[Provided records — start]

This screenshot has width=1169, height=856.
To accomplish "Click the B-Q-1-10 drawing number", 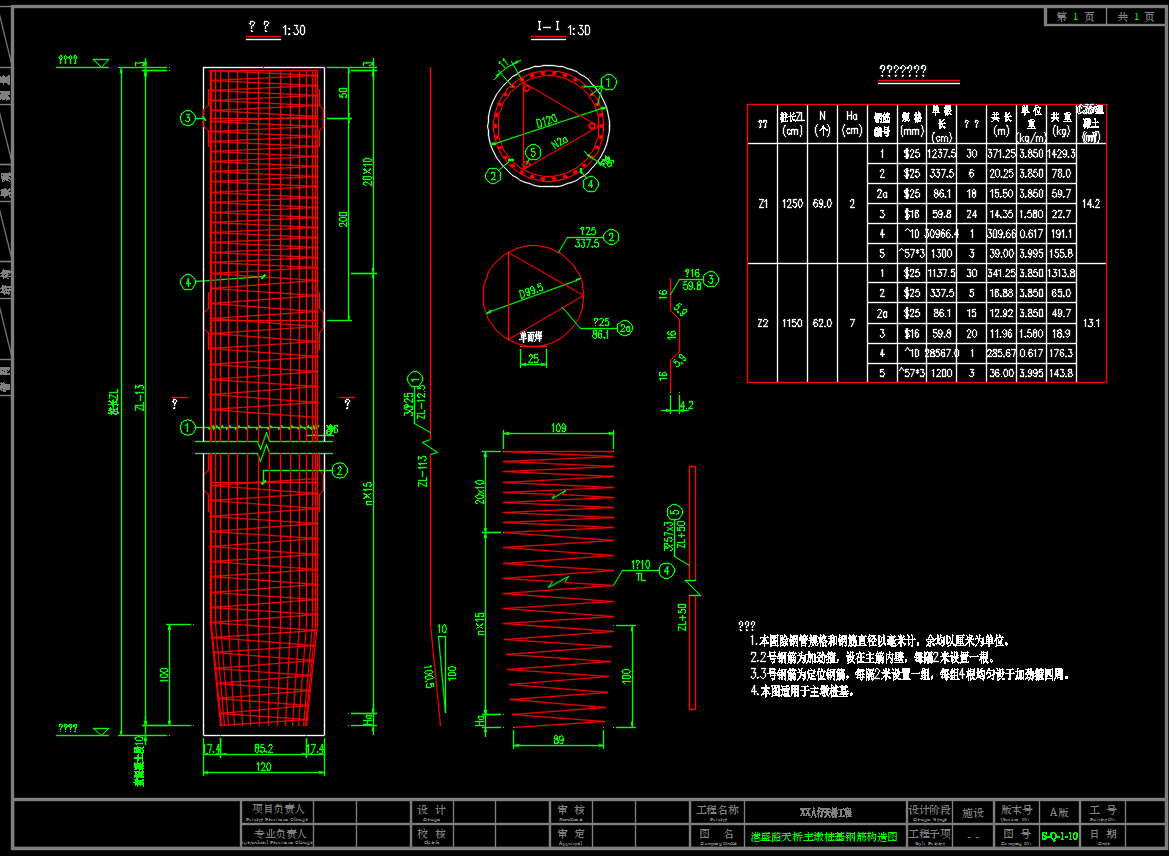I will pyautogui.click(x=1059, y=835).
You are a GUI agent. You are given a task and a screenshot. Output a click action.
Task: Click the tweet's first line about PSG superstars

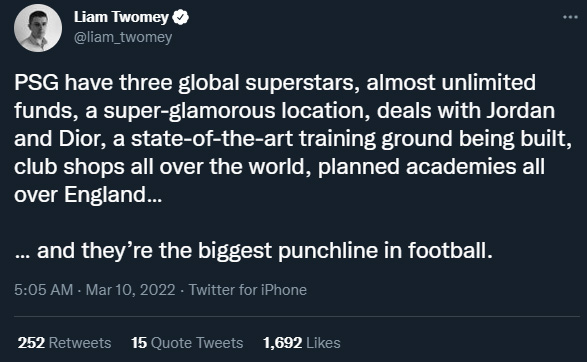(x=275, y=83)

[Provided records — finish]
[Provided records — start]

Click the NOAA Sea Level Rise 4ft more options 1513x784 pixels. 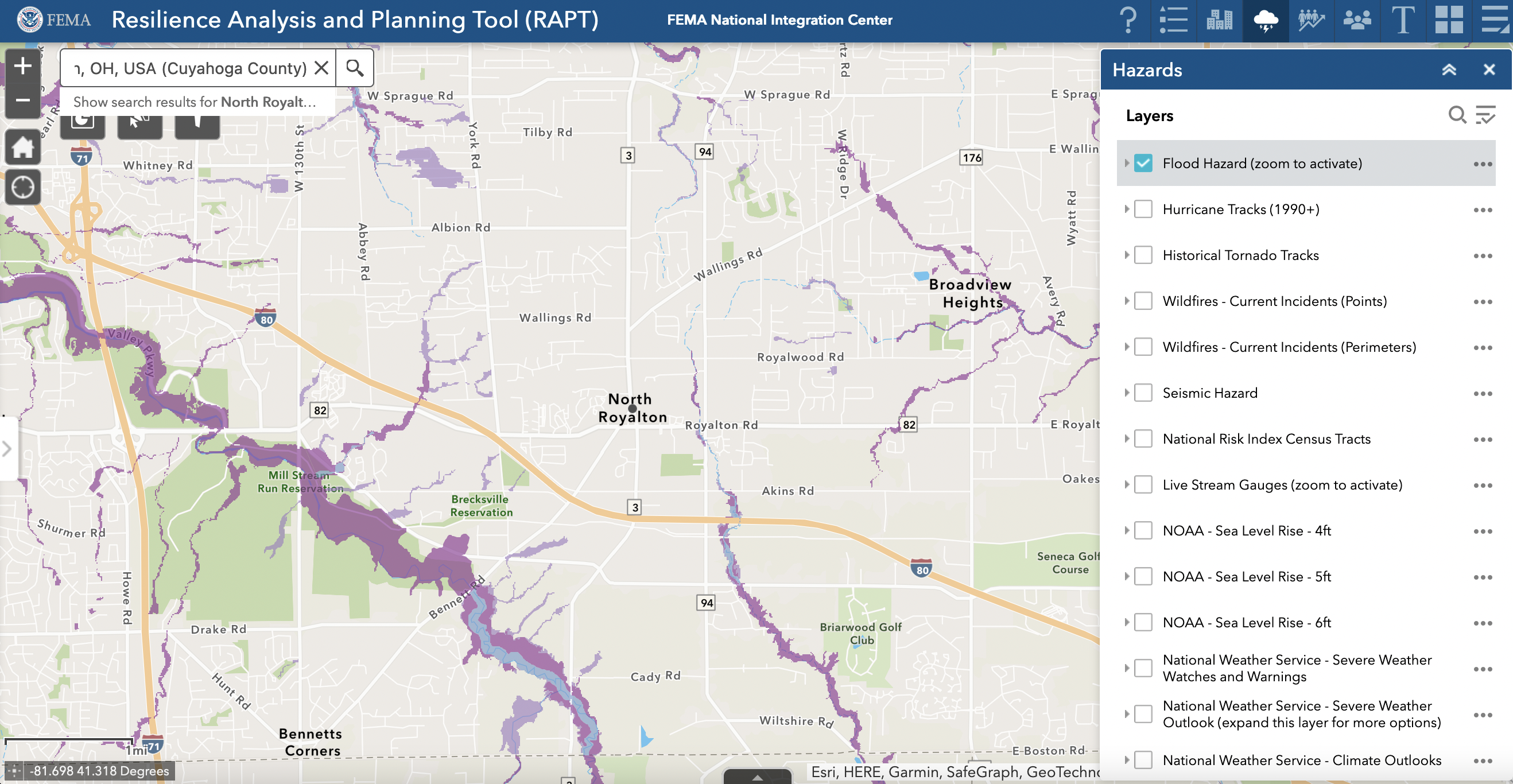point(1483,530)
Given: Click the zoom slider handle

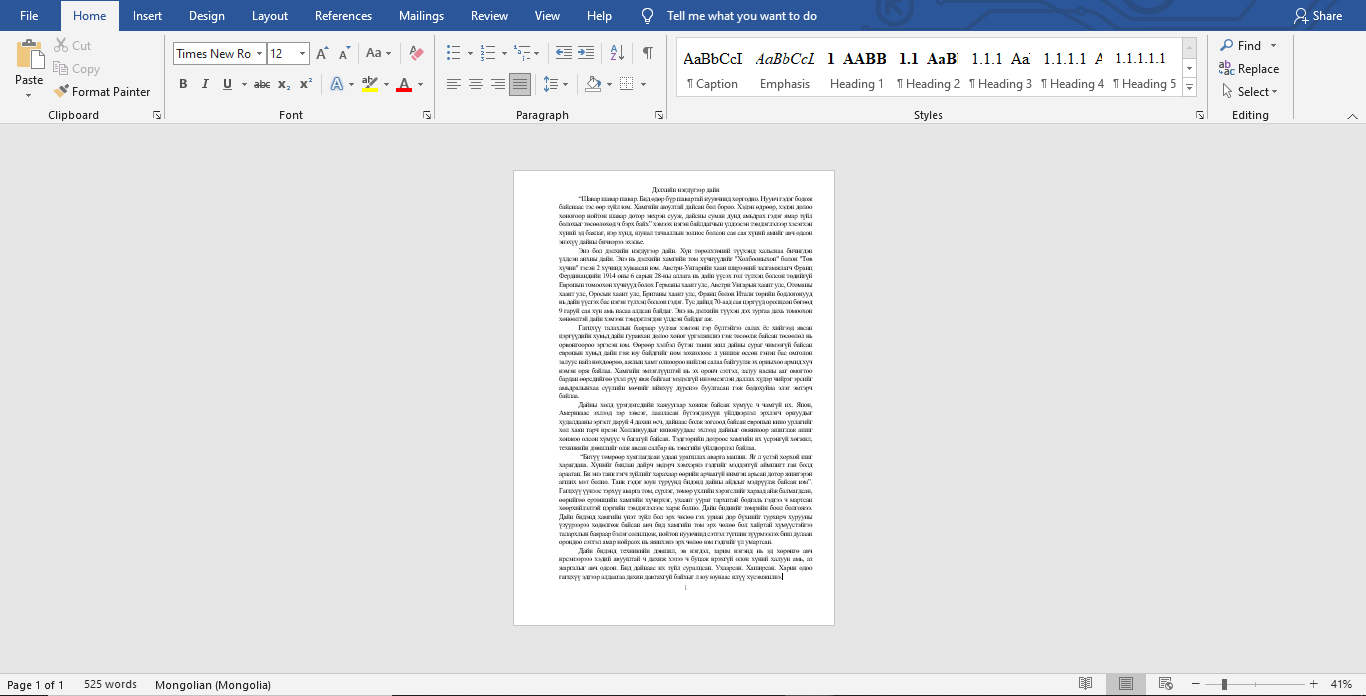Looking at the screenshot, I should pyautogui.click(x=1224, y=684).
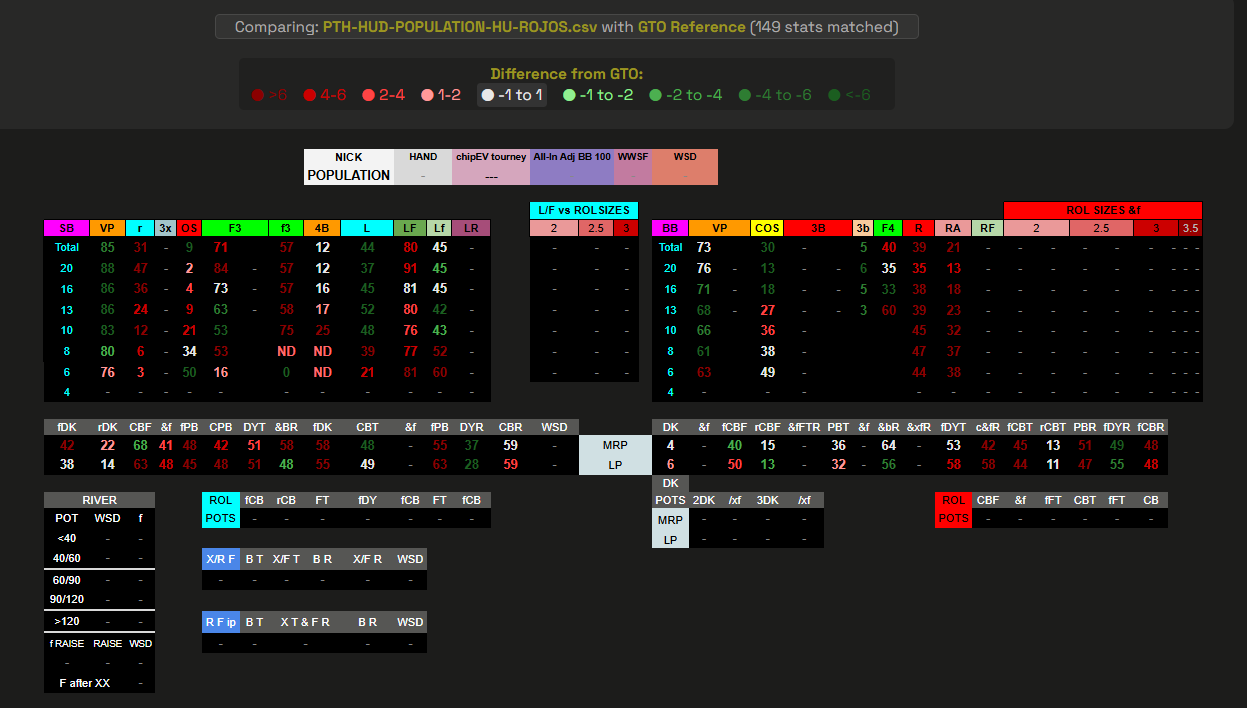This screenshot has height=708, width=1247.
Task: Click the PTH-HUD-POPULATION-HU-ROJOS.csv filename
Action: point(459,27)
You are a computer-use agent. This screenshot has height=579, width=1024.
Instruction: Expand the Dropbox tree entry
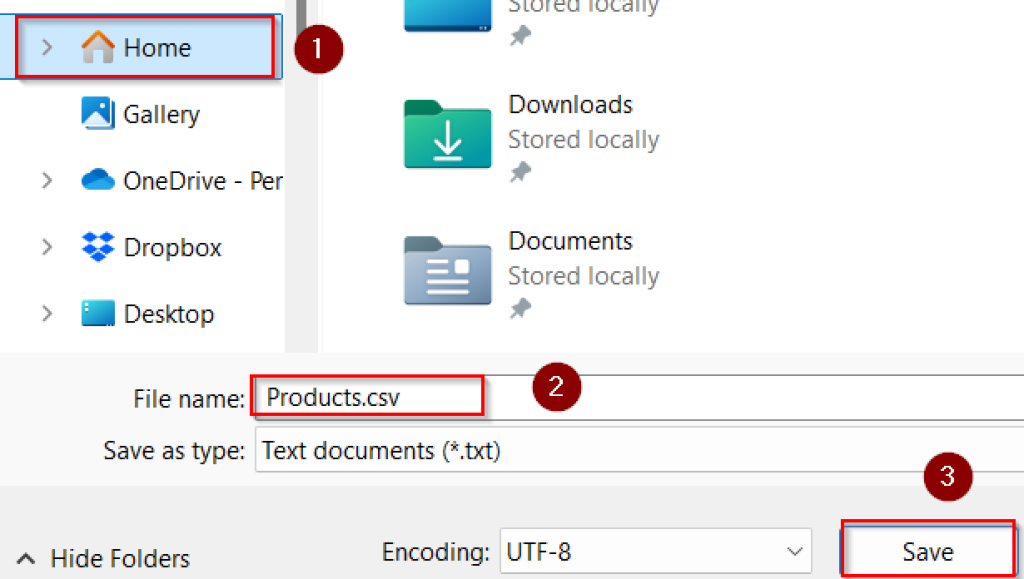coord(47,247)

[Provided records — finish]

> [Exercise]: Every line above with the word "agent" is to be copied out.

> [Result for this exercise]:
You are a GUI agent. You are given a task and a screenshot. Output a click action.
You are a computer-use agent. This screenshot has height=579, width=1024.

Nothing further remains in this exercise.